Unlike prior cargo resupply missions, the new Cargo Dragon 2 carried too much mass to permit a Return To Launch Site (RTLS) landing of the Falcon 9 first stage. Instead, the first stage — like Crew Dragon, from which Cargo Dragon is now derived — made use of a newly built drone ship “A Shortfall Of Gravitas'' in the Atlantic for landing and recovery.
A Shortfall Of Gravitas
‘A Shortfall of Gravitas’ (ASOG) began life as a barge named Marmac 302, making her a relative of SpaceX’s other two drone ships. Just Read the Instructions (JRTI) and Of Course I Still Love You (OCISLY) are designated Marmac 303 and 304, respectively. SpaceX’s original droneship, also named Just Read the Instructions, was Marmac 300 and supported three missions in 2015, never completing a successful recovery.

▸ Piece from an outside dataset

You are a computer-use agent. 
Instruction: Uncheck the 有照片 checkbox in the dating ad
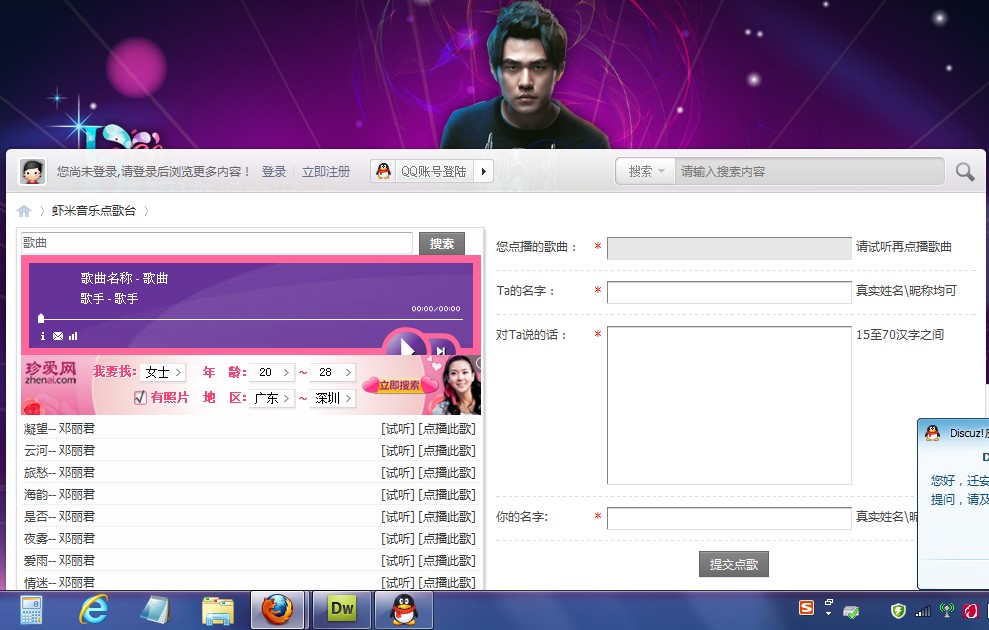click(142, 397)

On July 9, ASOG left Louisiana for Port Canaveral, Florida. After completing a sea trial offshore, the ship and its tug—Finn Falgout—turned on course towards Florida.
Overall, ASOG appears to be more modern than the others, and her deck lacks the thrown together look of OCISLY and JRTI. The sea van containers used to hold navigational, electrical, and other equipment have largely been contained within a purpose-built superstructure.
The “wings,” or structural pieces added to the sides of the deck in order to increase landing area, also appear to be different, with the corners removed from the normal rectangular shape. While this extra landing area may have been useful in early experimental landings, SpaceX’s matured recovery systems have produced very precise landings more recently.
ASOG features four large thrusters on each corner of the ship which appear to be the same type of thrusters installed on JRTI. The diesel electric engines used to power the thrusters are located within the black superstructure.
While the other drone ships require a tug boat to provide propulsion for the entire several day journey to and from a landing zone, usually several hundred kilometers offshore, Musk confirmed on Twitter that ASOG can indeed operate without a tug. Regulations may still require tugs to move ASOG in and out of port before an autonomous system takes over just offshore, and ASOG’s thrusters will still perform station keeping once at the landing zone, just like the propulsion systems on OCISLY and JRTI.
Like its sisters, ASOG will feature an Octagrabber robot used to secure boosters to its deck after landing. The Octagrabber was built at SpaceX’s Cidco Road facility in Florida, just like the one given to Just Read the Instructions after its move to the east coast.
Prior to ASOG’s arrival, SpaceX operated both JRTI and OCISLY on the east coast. With a drone ship coming, however, and the resumption of Falcon 9 launches from Vandenberg, California, on the horizon, the company opted to send the oldest of the three drone ships OCISLY to the Port of Long Beach via the Panama Canal.
OCISLY completed the journey in around 1 month; she rode on top of the massive transport ship Mighty Servant 1—a ship that can submerge itself in order to take on large cargo. This allowed the droneship to complete the journey more quickly than if it had been towed by a tug the entire way.
While SpaceX launch activity has decreased for the short term future, the company is now in a position to resume launching with an even greater cadence—the vast majority of these launches supporting the company’s Starlink satellite internet constellation. SpaceX plans to launch batches of Starlink satellites to polar orbits from both the east and west coast, as well as continuing mid-inclination launches from Florida.
These next Starlink V1.5 will be upgraded and may feature laser inter-satellite links, an important evolution for the Starlink network. The Starlink launch salvo will likely resume in September.